Today was truly a beautiful day! I have been craving to eat the traditional Senegalese dish called Djebu djen for weeks now. I cannot cook it (yet!) and here in Rome it is very hard to find traditional Senegalese food, unless you are lucky enough to be invited to a Senegalese house and eat their delicious food. Well I got lucky today!!! I was invited to my friend’s home (actually to one of his friend’s home) as he was cooking Djebu yep (which is actually a variation of the Djebu djen, with meet instead of fish). My friend Aliou knew how much I have been wanting to eat it and how much I was struggling to find a place that would have it on the menu.
My friend Jodie and I embarked on a journey with public transport on a very hot and sunny day; when we arrived, we were welcomed to their place not only with delicious food but also with Aliou playing Kora and the others singing along, making lunch sound like a sweet jam session. It reminded me of my times in Senegal. There is something so special in learning how to feel at home in a place that is not biologically home, in a place where you don’t recognise uses and costumes as necessarily familiar. It challenges your feeling of comfortability, it enlarges your perception of what is home for others and maybe it makes you discover a hidden side of yourself.
It was so nice and refreshing to watch them creating a space for themselves that they could call home; it was so nice to feel welcomed, and so caring of them to create a space in which we could feel comfortable too, and it was nice to have a friend with who I could experience all of this with.
FRIDAY
JERUSALEMA FLASH MOB
Today is the last day of my blog and I am finishing with a bang! My friend Simone Samaki, born in Arezzo (Italy) but currently living in London, is the creator of the Speaker Box Street Party, a community of people who go around London with a speaker, using dance and music to engage into cultural exchanges and social bonding in street settings. The Black Lives Matter Roma and Neri Italiani (Black Italians) have invited him to do a Flash Mob in Rome (and other cities of the country) to raise awareness on racism in the Italian community and to denounce any form of discrimination through art. I met Simone in London years ago and I have always been impressed by his enthusiasm and by the initiatives he has been doing in both Italy and the UK. I couldn’t miss it for the world; meeting an old friend and making new ones, but also fighting inequalities with what I know best and do best: dance!
I arrived in Piazza del Popolo to find a beautiful crowd already dancing and sharing good vibes. There were families with kids, young people and older ones, all of them being there for the same cause. For this Flash Mob, Simone got inspired by the dance challenge that started to circulate few months ago on the song Jerusalema by Master KG feat. Nomcebo. Sharing a song and a dance coming from the African continent to send a powerful message: Italians need to familiarise with Black issues, need to educate themselves and need to stand for Black people and Black Italians to ensure the creation and preservation of a fair country, where all people have the same opportunities and where Black people are not victims of idiotic stereotypes.
We danced, we laughed, we bonded, we danced some more.
And more.
More.
More.
Thanks immensely to everyone involved in this event, you made my day and you restored some of my faith in humanity.
About Nicoletta
Nicoletta Key Bonanni is a movement artist born in Rome, Italy.

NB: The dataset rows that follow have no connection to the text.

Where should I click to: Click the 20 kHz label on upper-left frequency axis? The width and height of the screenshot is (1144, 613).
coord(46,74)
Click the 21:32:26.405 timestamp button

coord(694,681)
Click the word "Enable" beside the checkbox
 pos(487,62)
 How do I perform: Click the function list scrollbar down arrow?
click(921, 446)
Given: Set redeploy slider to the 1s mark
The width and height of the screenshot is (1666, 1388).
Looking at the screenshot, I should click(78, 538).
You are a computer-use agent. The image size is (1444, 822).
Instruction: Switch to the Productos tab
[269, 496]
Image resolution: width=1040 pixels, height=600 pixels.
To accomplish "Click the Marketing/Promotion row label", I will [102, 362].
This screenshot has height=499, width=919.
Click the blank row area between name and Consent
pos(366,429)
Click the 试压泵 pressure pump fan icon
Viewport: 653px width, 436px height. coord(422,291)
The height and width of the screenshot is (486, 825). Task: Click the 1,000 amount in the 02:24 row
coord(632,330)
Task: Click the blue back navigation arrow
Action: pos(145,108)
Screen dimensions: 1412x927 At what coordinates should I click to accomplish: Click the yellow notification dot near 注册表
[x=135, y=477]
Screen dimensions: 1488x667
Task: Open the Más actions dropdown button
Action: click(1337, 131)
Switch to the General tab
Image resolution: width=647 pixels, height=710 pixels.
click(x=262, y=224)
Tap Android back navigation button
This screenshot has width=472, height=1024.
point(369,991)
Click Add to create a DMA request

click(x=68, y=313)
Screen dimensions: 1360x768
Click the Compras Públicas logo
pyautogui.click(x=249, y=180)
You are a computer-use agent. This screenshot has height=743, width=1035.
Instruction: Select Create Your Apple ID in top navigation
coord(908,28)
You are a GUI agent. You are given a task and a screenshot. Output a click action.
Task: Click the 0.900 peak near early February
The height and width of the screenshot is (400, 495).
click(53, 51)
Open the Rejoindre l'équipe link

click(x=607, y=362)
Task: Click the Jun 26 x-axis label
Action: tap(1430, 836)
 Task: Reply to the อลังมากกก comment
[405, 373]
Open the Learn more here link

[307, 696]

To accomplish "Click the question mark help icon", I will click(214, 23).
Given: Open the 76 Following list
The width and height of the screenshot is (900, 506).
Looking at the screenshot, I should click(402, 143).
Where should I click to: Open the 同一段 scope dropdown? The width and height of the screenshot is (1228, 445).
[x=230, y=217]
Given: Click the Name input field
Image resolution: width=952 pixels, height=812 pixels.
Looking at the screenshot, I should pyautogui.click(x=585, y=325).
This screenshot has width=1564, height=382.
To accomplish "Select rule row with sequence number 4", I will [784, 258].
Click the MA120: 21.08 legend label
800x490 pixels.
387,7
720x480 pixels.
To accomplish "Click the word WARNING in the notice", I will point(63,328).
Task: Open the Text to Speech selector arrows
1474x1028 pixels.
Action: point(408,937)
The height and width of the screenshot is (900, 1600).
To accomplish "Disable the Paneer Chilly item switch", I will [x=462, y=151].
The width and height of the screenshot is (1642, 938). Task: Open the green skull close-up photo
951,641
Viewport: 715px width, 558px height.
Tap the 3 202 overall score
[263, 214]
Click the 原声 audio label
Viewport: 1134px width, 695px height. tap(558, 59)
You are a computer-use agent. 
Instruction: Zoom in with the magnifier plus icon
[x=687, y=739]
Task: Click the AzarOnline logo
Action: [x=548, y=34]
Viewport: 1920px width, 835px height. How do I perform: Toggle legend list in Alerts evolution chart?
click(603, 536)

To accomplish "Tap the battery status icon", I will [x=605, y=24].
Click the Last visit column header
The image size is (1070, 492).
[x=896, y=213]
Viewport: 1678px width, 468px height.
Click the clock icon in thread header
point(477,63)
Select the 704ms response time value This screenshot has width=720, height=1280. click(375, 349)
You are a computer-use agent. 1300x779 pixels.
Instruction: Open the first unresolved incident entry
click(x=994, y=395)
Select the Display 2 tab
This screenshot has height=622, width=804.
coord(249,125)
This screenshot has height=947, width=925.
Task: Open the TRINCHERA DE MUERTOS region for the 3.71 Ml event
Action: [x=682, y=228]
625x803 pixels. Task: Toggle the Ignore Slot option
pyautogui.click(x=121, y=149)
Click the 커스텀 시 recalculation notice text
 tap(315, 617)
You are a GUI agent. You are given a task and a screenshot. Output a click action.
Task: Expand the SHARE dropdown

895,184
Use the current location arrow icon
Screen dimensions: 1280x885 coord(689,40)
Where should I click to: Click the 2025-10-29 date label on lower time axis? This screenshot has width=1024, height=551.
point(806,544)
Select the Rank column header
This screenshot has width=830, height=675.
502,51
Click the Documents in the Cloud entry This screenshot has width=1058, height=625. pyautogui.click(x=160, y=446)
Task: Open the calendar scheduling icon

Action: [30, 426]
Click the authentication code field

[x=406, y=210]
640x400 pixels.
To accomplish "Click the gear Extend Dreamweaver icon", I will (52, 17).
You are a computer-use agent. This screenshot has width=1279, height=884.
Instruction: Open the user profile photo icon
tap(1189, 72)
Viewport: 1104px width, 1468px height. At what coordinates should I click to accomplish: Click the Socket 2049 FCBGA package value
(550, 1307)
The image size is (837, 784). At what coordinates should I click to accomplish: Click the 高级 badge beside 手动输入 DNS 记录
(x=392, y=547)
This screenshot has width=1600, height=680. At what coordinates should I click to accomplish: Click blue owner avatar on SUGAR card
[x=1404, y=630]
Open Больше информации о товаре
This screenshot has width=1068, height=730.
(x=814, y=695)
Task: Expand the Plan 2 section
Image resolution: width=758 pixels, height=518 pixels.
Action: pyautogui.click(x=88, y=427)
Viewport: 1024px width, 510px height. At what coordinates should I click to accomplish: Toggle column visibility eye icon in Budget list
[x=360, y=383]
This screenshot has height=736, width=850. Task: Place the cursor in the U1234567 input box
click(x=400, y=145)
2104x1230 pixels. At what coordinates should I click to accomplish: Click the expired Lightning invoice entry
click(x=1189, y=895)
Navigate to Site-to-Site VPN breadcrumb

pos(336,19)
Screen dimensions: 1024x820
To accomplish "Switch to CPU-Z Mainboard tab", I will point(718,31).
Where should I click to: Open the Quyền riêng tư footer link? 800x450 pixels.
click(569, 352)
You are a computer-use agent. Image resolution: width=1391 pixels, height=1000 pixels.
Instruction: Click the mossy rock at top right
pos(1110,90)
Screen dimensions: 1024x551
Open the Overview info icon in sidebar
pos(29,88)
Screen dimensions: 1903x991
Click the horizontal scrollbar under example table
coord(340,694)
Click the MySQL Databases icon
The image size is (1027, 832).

For the past 9 years, she has been developing herself as a performer, choreographer and educator in both dance and movement fields, with a particular interest in vocabularies drawing from African and Caribbean traditional forms, contemporary dance, somatic practices and movement for actors. Through her choreographic work and practice MOVEMENT DECO’, she aspires to educate, create and integrate forms, by also sharing the values of traditional and modern dances of Africa and the Caribbean cross-racially, in the art and community sector.